Pergunta

I'm porting some simple X windows/bash scripts to Mac OSX, but I cannot find a build of Zenity (a Gnome app for basic GUI dialogs) for OSX. Is there some other command line driven dialog utility I can use? Basic operations: notification dialog

  • List item
  • (i.e. basic title, text, icon, OK button)
  • error notification
  • yes/no or ok/cancel prompts
  • select 1 or n items from a list
  • input text string

I don't (yet) know AppleScript (but it seems pretty verbose for the file maintenance tasks I'm interested in).

Foi útil?

Solução

Check out cocoaDialog:

cocoaDialog is an OS X application that allows the use of common GUI controls such as file selectors, text input, progress bars, yes/no confirmations and more with a command-line application. It requires no knowledge of Cocoa, and is ideal for use in shell and Perl scripts (or Ruby, or Python, or... etc).

It's a pretty simple concept — pass arguments to the executable to create a dialog, and it returns a result string. There are some good examples as well as documentation.

Outras dicas

Homebrew provides the zenity package. It uses the MacOS X11 server (emulation) Xquartz.

Makes it easier to have cross-OS implementations, but it is not native MacOS X gui.

On your terminal

  brew install zenity && zenity --info --text 'You did it!'

:)

Try also Pashua.

Pashua is a tool for creating native Aqua dialog windows from programming languages that have none or only limi­ted support for graphic user inter­faces on Mac OS X. Currently, it supports Apple­Script, Perl, PHP, Python, Groovy, Rexx, Ruby, shell scripts and Tcl—and if your favourite language is not included in this list: writing the glue code for communicating with Pashua is pretty simple.

There is a zenity compatible implemention called qarma, written in qt, which can be compiled on mac os

https://github.com/luebking/qarma/issues/15

MacOS comes with Tcl/Tk built-in. Mac's python comes with the Tkinter layer to use it, but you can also use it in the shell and X11.

Not a drop-in replacement and not directly compatible with bash/zenity, but if you want a non-portable native Mac OOTB solution with no extra dependencies then you might want to consider AppleScript.

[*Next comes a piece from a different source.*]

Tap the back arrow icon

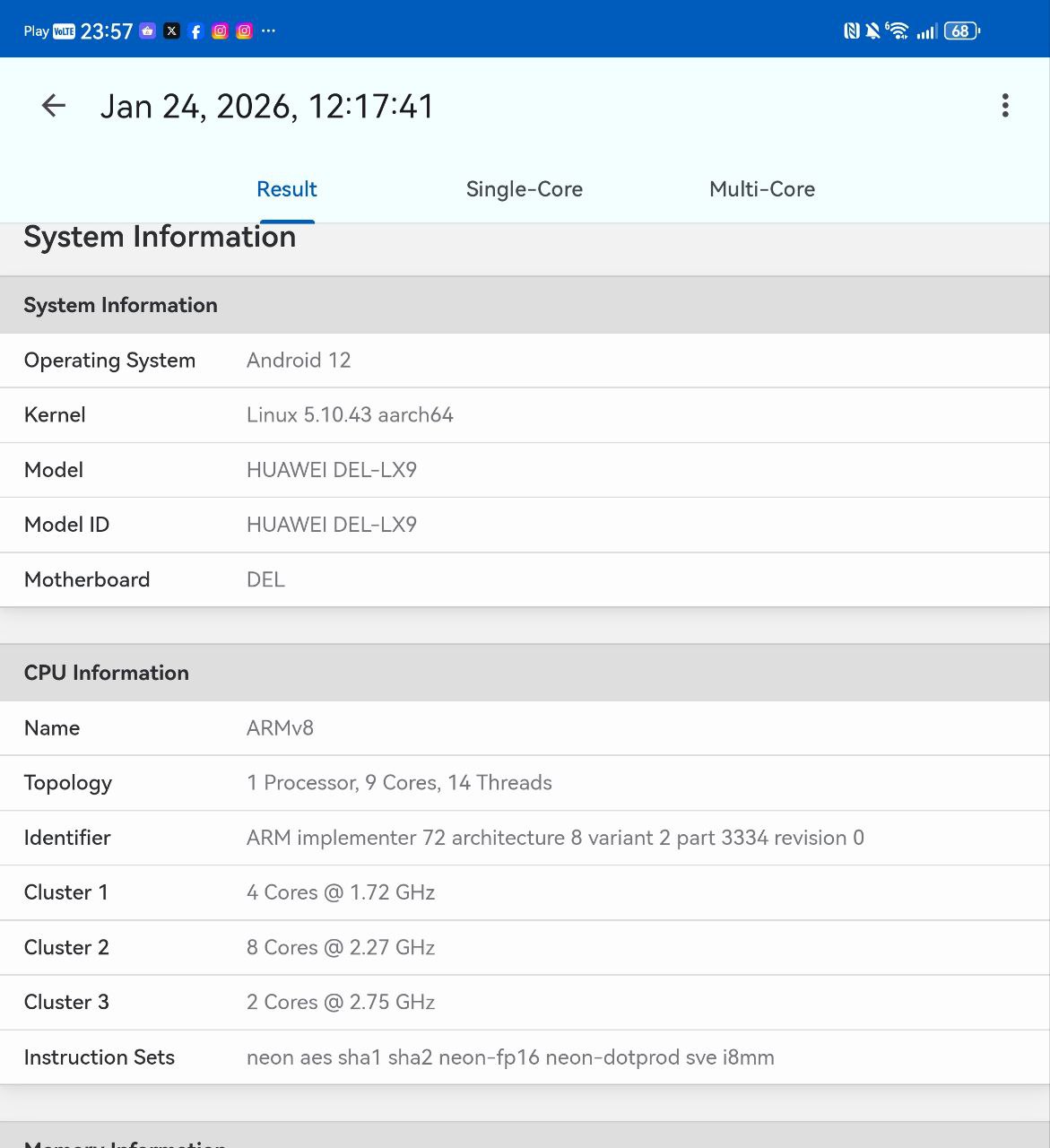point(54,106)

Below is a typical scenario of a script that builds a dialog from the output of a shell command (emulator -list-avds which lists android emulator images), and then executes another command based on the selected item (emulator -avd <image_name> which launches the selected emulator image):

set avds to paragraphs of (do shell script "~/Library/Android/sdk/emulator/emulator -list-avds")
set avd to (choose from list avds with prompt "Please select an AVD to start" default items "None" OK button name {"Start"} cancel button name {"Cancel"})
do shell script "~/Library/Android/sdk/emulator/emulator -avd " & avd & " -no-boot-anim > /dev/null 2>&1 &"

You can run the script from the ootb Script Editor.app or from Automator.app. Both apps also allow saving a script as a native MacOS application bundle.

To run the script above from a bash script you could use:

osascript -e '
set avds to paragraphs of (do shell script "~/Library/Android/sdk/emulator/emulator -list-avds")
set avd to (choose from list avds with prompt "Please select an AVD to start" default items "None" OK button name {"Start"} cancel button name {"Cancel"})
do shell script "~/Library/Android/sdk/emulator/emulator -avd " & avd & " -no-boot-anim > /dev/null 2>&1 &"
'

Make sure you include the single quote on the last line

Result:

applescript start android AVD

Reference

For examples of AppleScript code check out the pre-installed scripts provided by Apple at:

/Library/Scripts

It's been years, and this is a work in progress, but I'm working on a zenity “port” to both macOS and Windows.

You can get it here:
https://github.com/ncruces/zenity/releases

Read more:
https://github.com/ncruces/zenity

On macOS the only dependency is osascript (with JXA, because JavaScript is easier to work with than AppleScript).

On Windows there are no dependencies, not even the Explorer shell (which means it will work on Server Core).